The main clinical priority following hospital admission is therefore to prevent the development of further brain damage. However, the extent and evolution of this secondary brain damage cannot easily be determined from currently available investigations.

Methods to quantify early brain injury in patients either depend on invasive monitoring (with the risk of further brain damage) or the subjective and qualitative assessment of radiological images. Furthermore, standard bedside monitoring techniques require long recording periods to give useful clinical information. This results in difficulty guiding treatment and predicting neurological outcomes.

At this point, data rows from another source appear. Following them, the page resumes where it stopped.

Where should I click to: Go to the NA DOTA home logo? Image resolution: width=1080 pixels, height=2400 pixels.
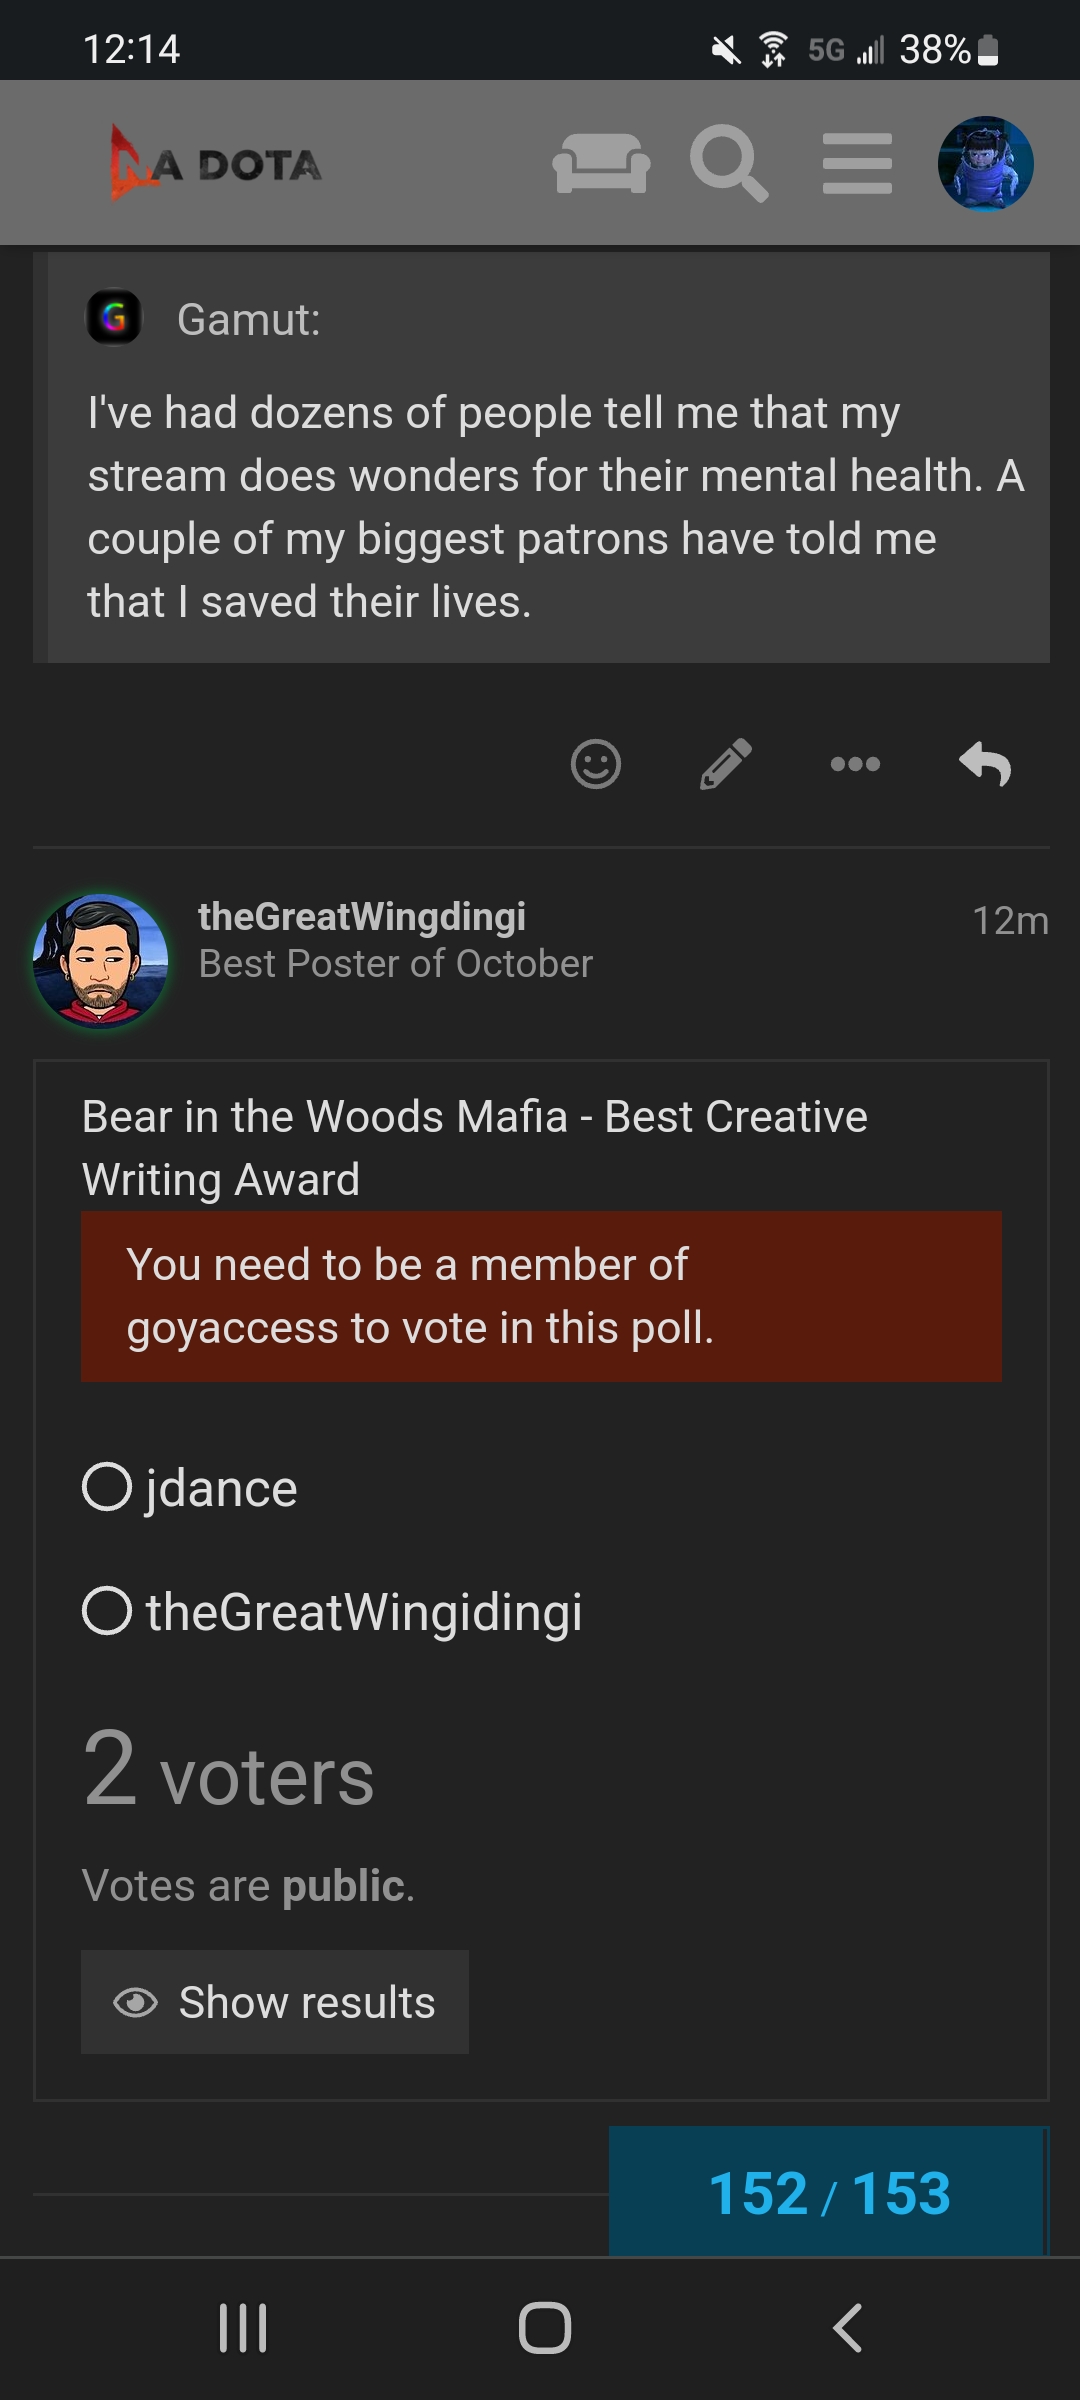pyautogui.click(x=215, y=163)
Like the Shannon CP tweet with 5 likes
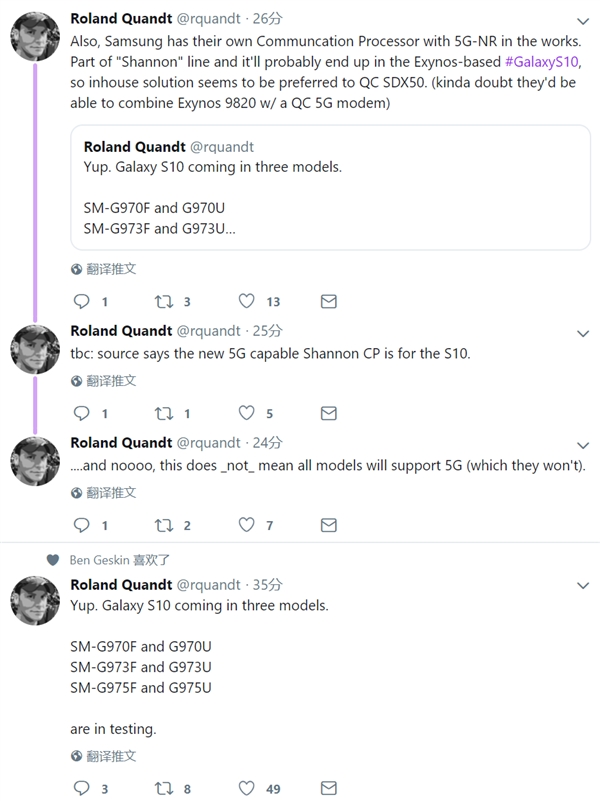This screenshot has width=600, height=801. (x=246, y=413)
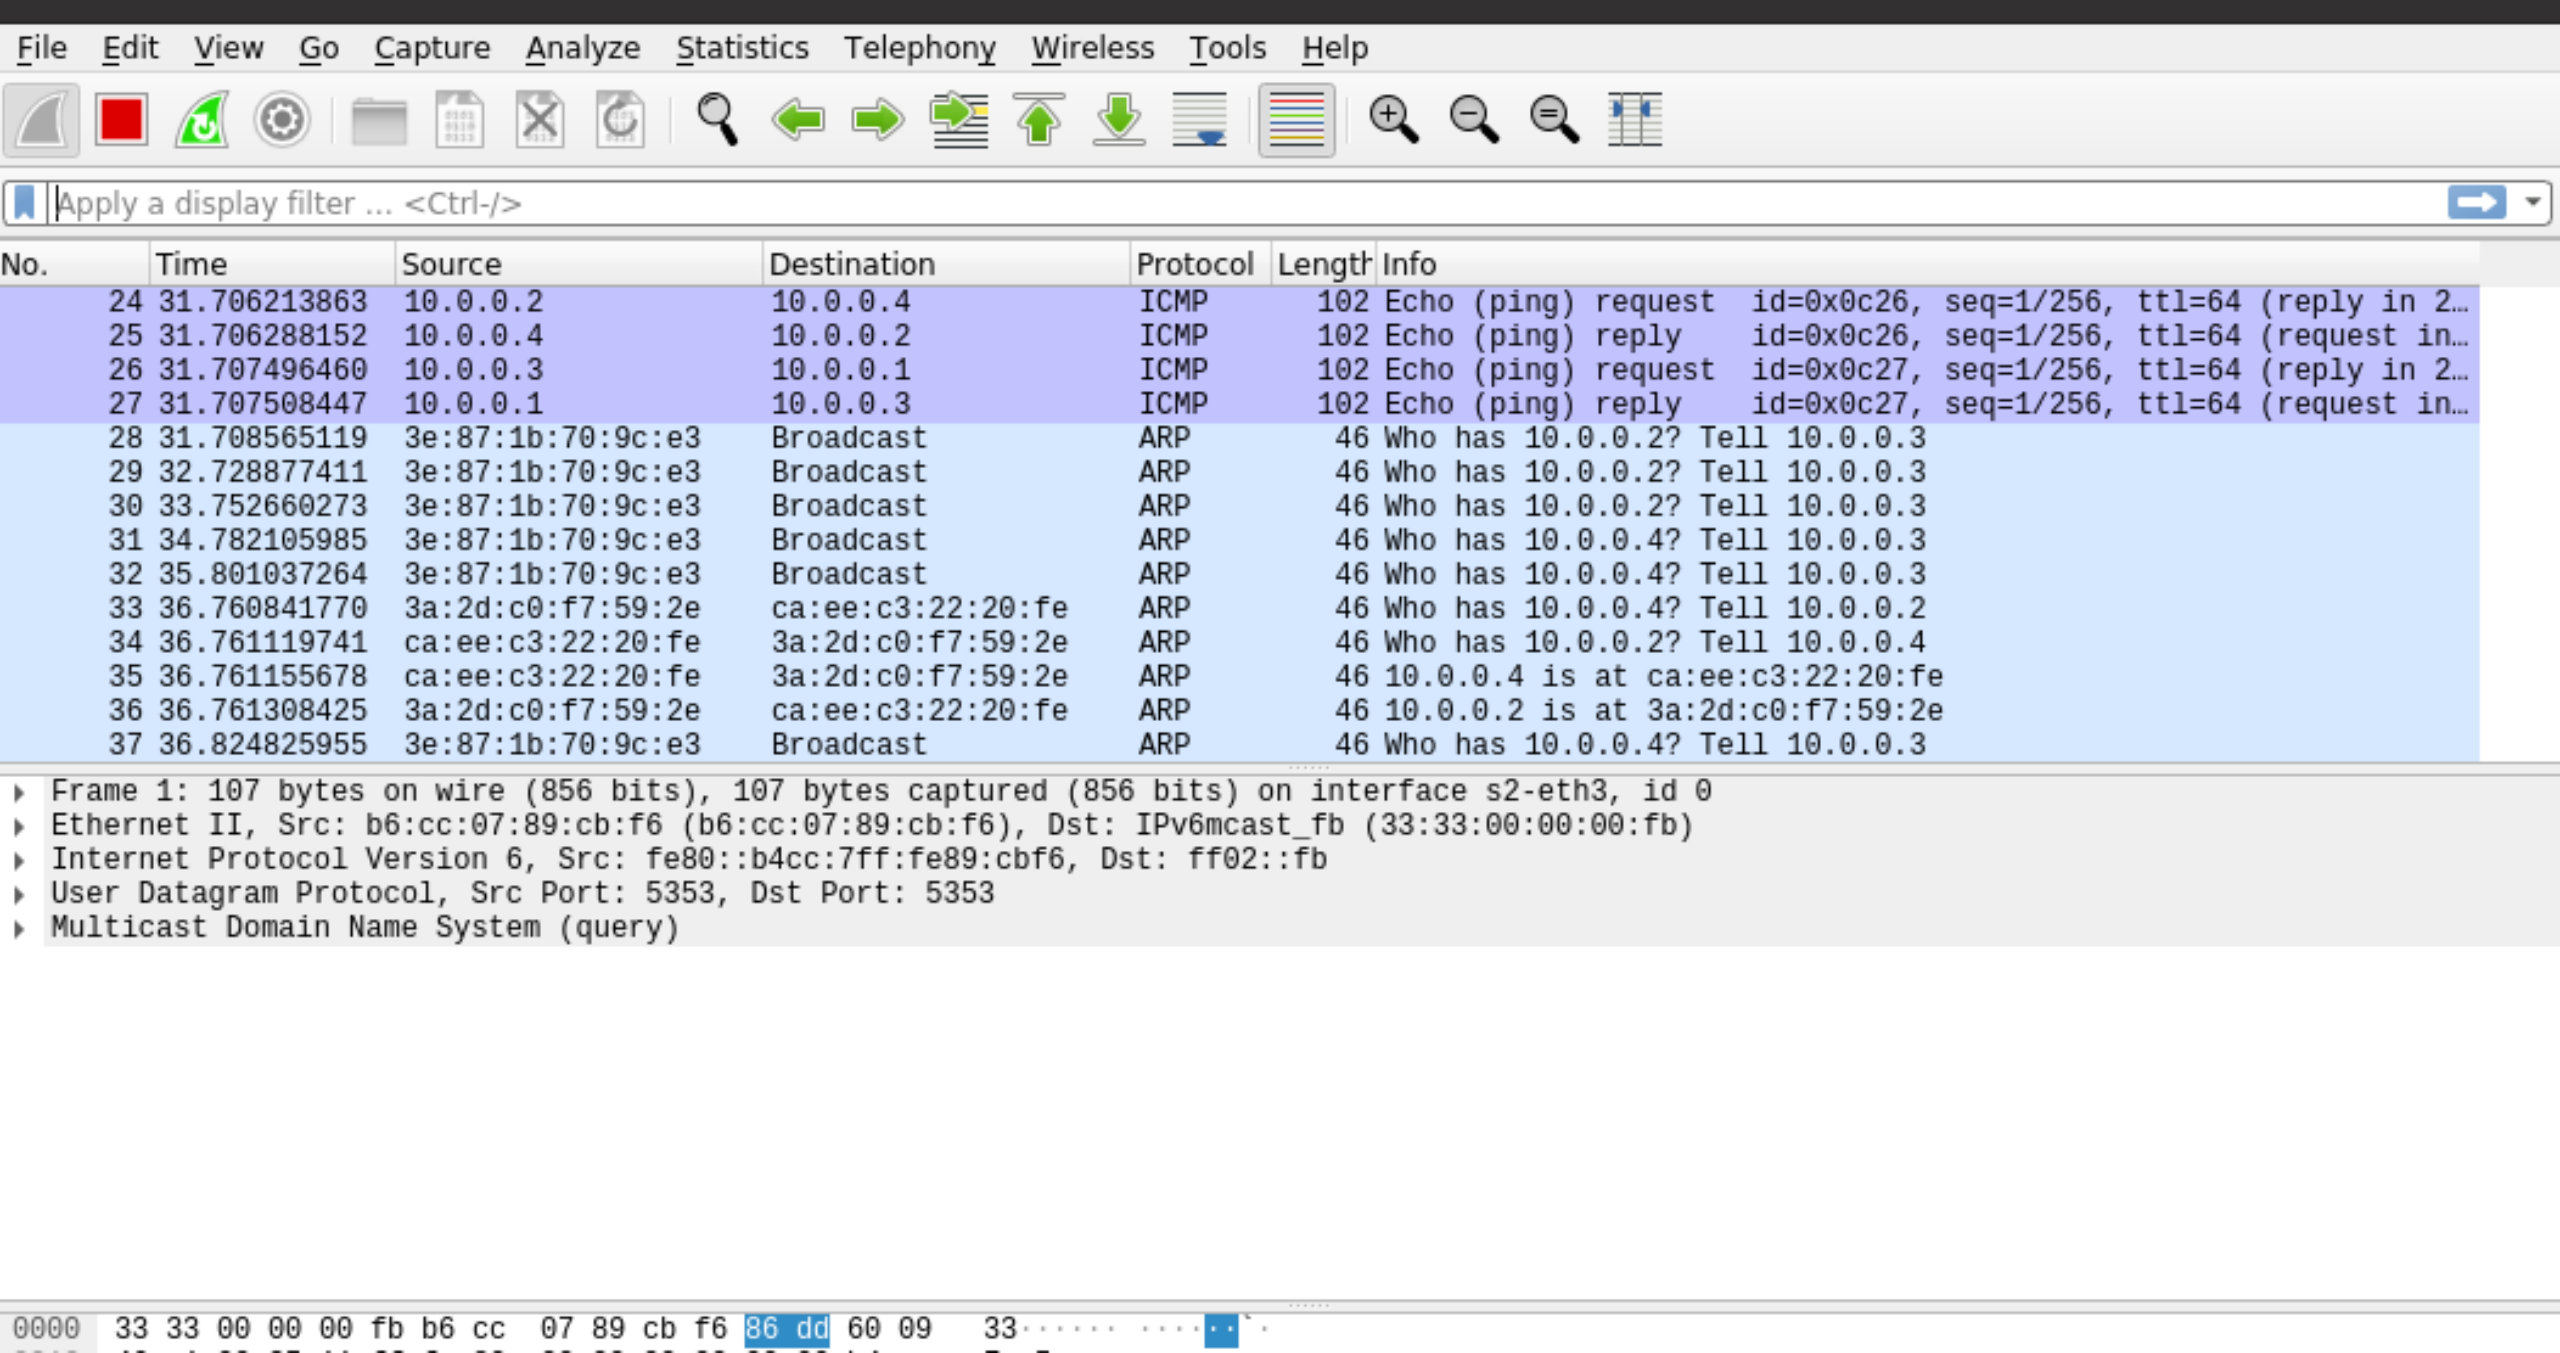Image resolution: width=2560 pixels, height=1353 pixels.
Task: Open the Analyze menu
Action: [583, 48]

Clinical scientists at the University of Oxford have developed a method to measure the response of injured brain tissue to nitrites using bedside cerebral monitoring as a biomarker of neurological injury. The present invention takes a dynamic approach and tests the acute physiological response of injured brain tissue to a molecular probe. Such an approach allows diagnostically important and personalised information to be obtained in much shorter time scales, e.g. in the order of hours and minutes rather than days.

In particular, these biomarkers can give clinicians a valuable insight into which patients are most likely to develop further brain damage and, therefore, who would benefit from early intervention.